A major Jewish organization dedicated to combating anti-Semitism and pursuing Nazi war criminals is criticizing MSNBC host Toure for suggesting that Jewish Holocaust survivors benefitted from being white.
Writer and MSNBC host Toure (Image source: MSNBC via YouTube)
Responding on Twitter over the weekend to another user who said their family survived a Nazi concentration camp during World War II and immigrated to the United States with “nothing,” yet still "made it work," Toure wrote: “The power of whiteness.”
The power of whiteness: RT @hope_and_chains: My family survived a concentration camp, came to the US w/ nothing, LEGALLY, and made it work.— Touré (@Toure) May 23, 2014
“It’s obviously absurd and smacks of intense and disgusting anti-Semitism. It’s reverse-racism basically,” Efraim Zuroff, Israel office director of the Simon Wiesenthal Center told TheBlaze on Tuesday.
“There is no question that part of the anti-Semitism that we see has its roots in the form of jealousy. This is a perfect example: ‘Jews made it because they’re white and Jews,’” added Zuroff, who is considered a leading investigator of Nazi war criminals who perpetrated the murder of 6 million European Jews in the name of racial purity.

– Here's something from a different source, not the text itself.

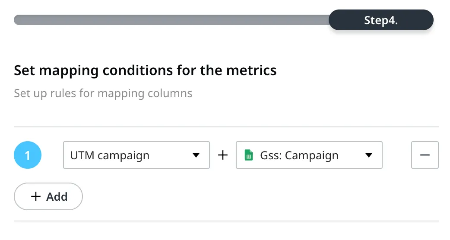Viewport: 450px width, 240px height.
Task: Open the UTM campaign dropdown
Action: point(136,155)
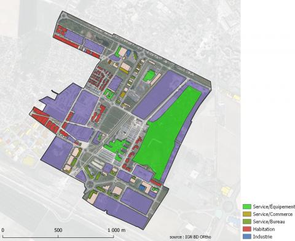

Toure's comment drew a slew of scathing reactions on Twitter. Twitchy found these:
@TwitchyTeam Not sure if I'm reading this right, but I think Toure & Co. are saying my family's overcoming Hitler was abt white privilege.— Dat's Racis' (.com) (@hope_and_chains) May 23, 2014
I still can't believe Touré basically told someone to check their Nazi concentration camp survivor privilege.— Jayvie Canono (@OneFineJay) May 24, 2014
.@Toure They so privileged even their kids had their own private houses.. pic.twitter.com/CXZMRSIyW3— S.M (@redsteeze) May 24, 2014
.@Toure White people even got police escorts and everything.. pic.twitter.com/LWDxA2LA2k— S.M (@redsteeze) May 24, 2014
Tom Rogan in a column for National Review Online wrote of Toure's tweet, “In four words he trivialized mass murder,” and suggested the host make a visit to the Auschwitz concentration camp in Poland.